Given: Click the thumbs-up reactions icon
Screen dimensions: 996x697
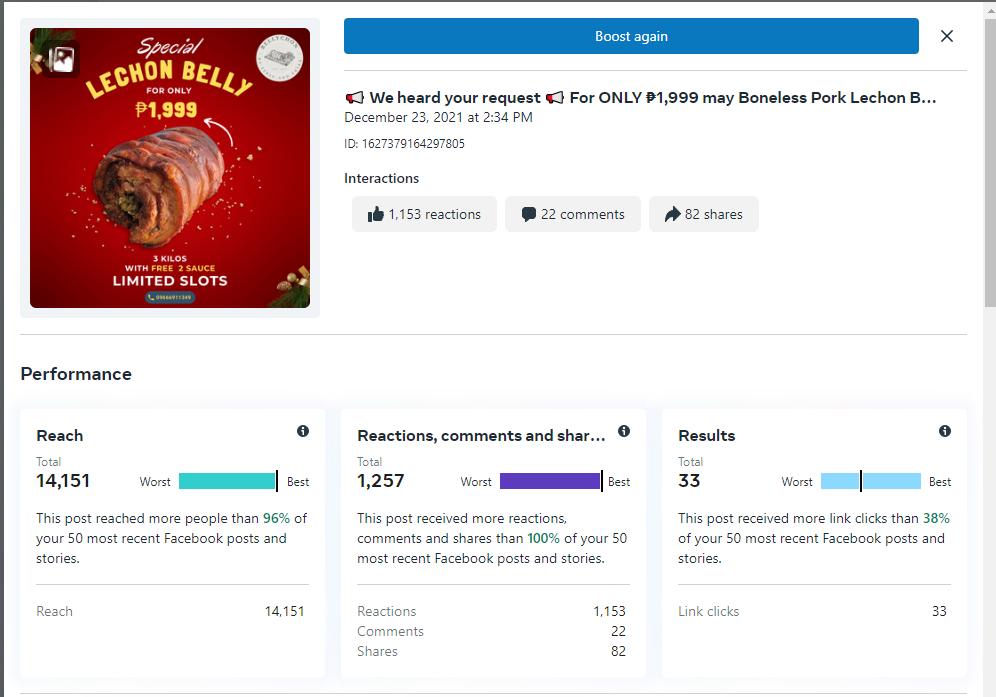Looking at the screenshot, I should (376, 214).
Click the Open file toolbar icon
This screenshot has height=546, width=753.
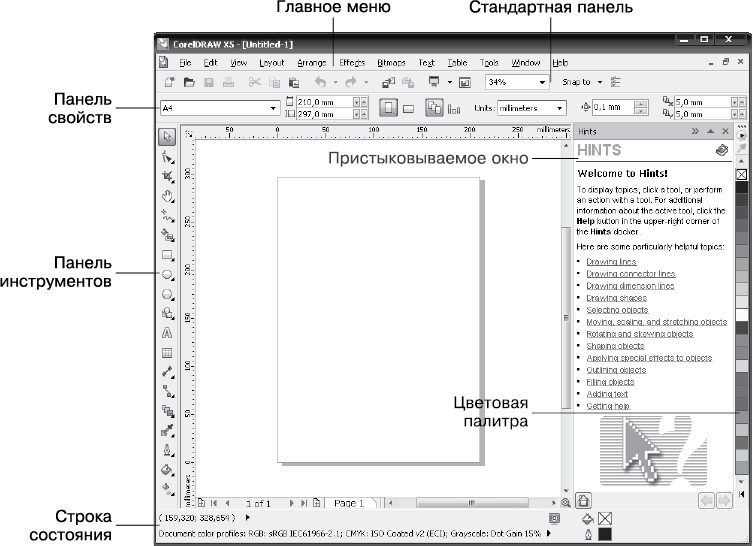(190, 82)
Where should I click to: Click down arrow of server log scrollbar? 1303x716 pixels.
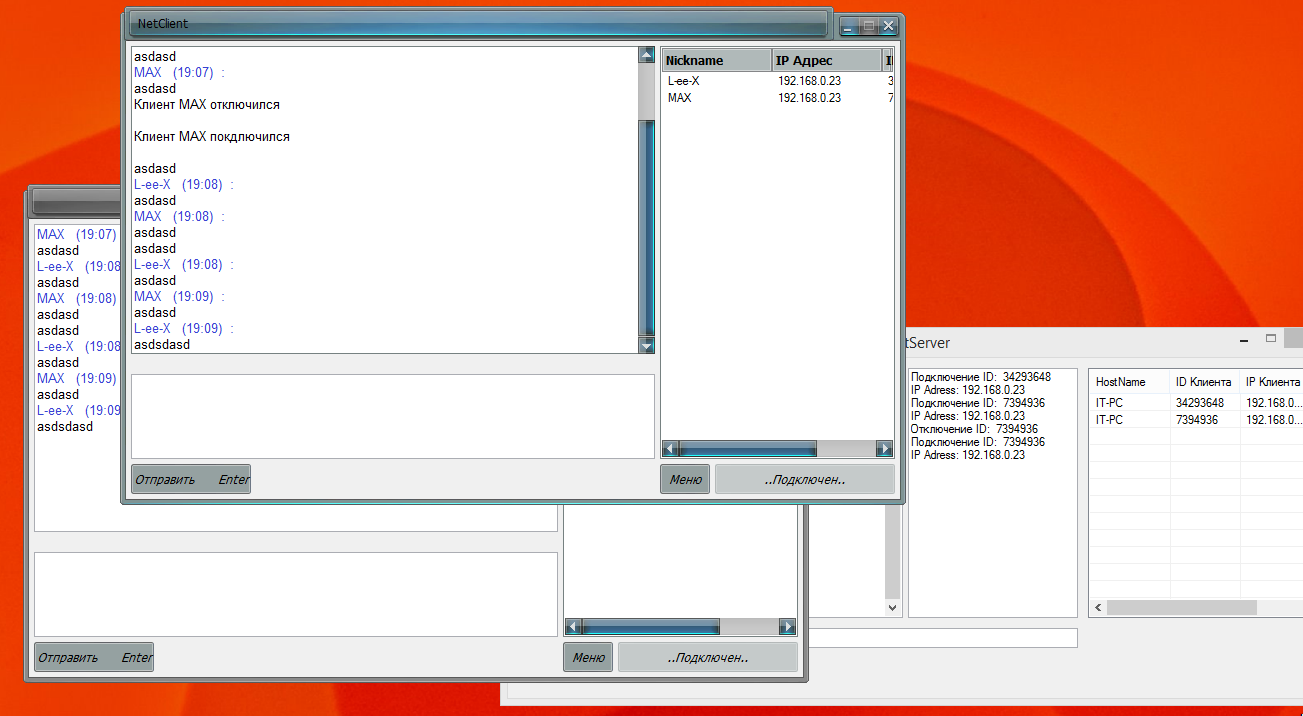point(893,607)
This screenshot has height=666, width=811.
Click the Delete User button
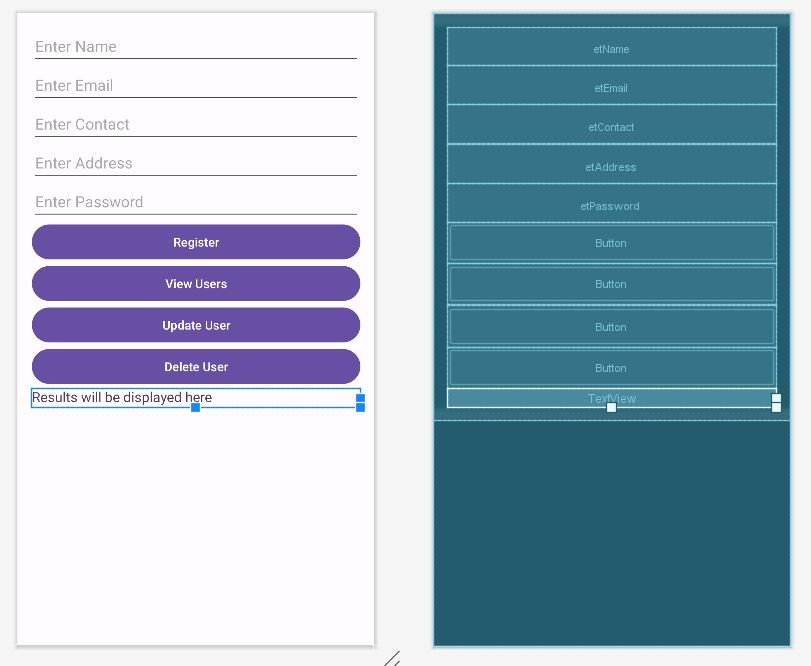196,367
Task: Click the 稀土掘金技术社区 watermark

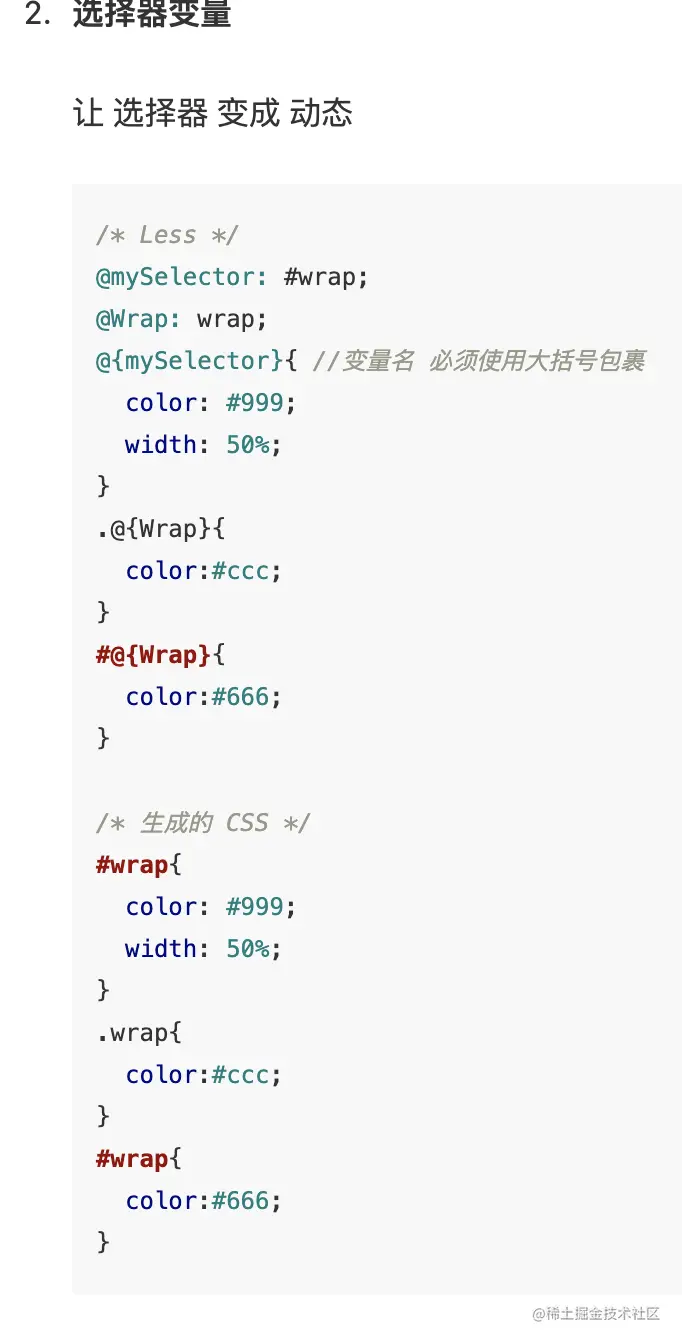Action: click(596, 1313)
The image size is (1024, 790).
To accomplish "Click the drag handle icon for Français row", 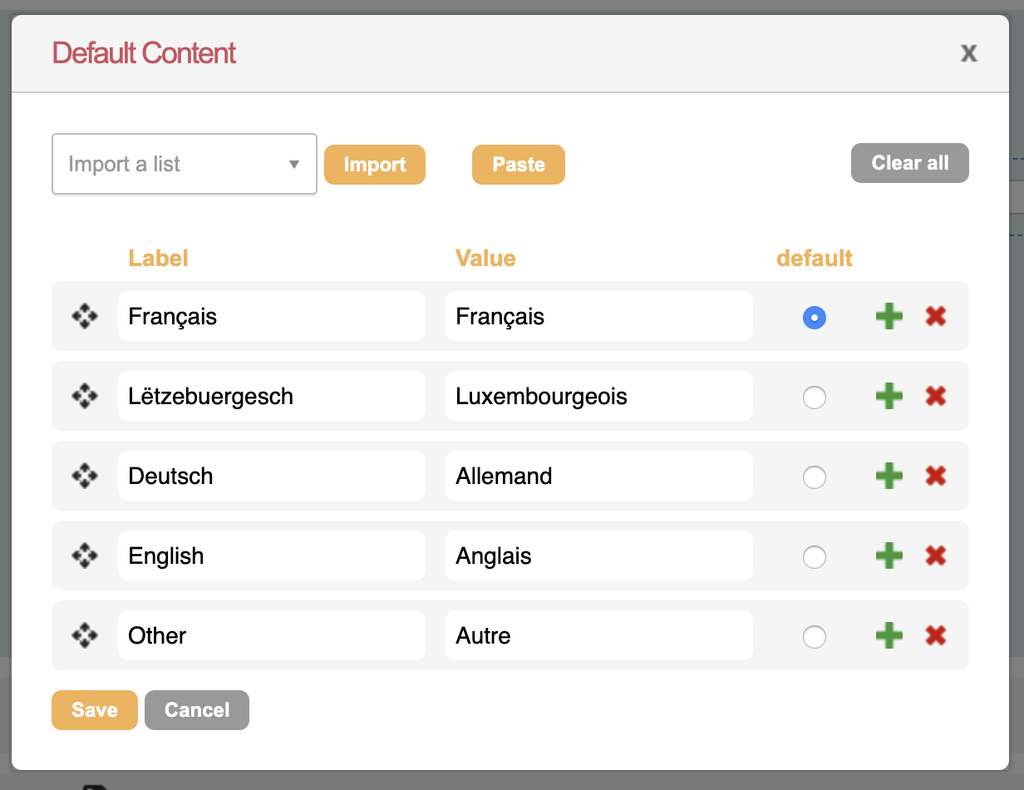I will click(85, 316).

▸ EXERCISE AIM:
The lines from the top of the data above through the one holding "The image size is (1024, 790)." are to be repeated exactly, and only those, with no pictures.

▸ REPLY TO THE EXERCISE:
Given: Click the thumbs-up reactions icon
Screen dimensions: 996x697
Looking at the screenshot, I should (376, 214).
Click the Open file toolbar icon
This screenshot has height=546, width=753.
(190, 82)
Where should I click to: Click down arrow of server log scrollbar? 1303x716 pixels.
point(893,607)
This screenshot has height=666, width=811.
Click the Delete User button
196,367
Task: Click the 稀土掘金技术社区 watermark

Action: click(596, 1313)
The image size is (1024, 790).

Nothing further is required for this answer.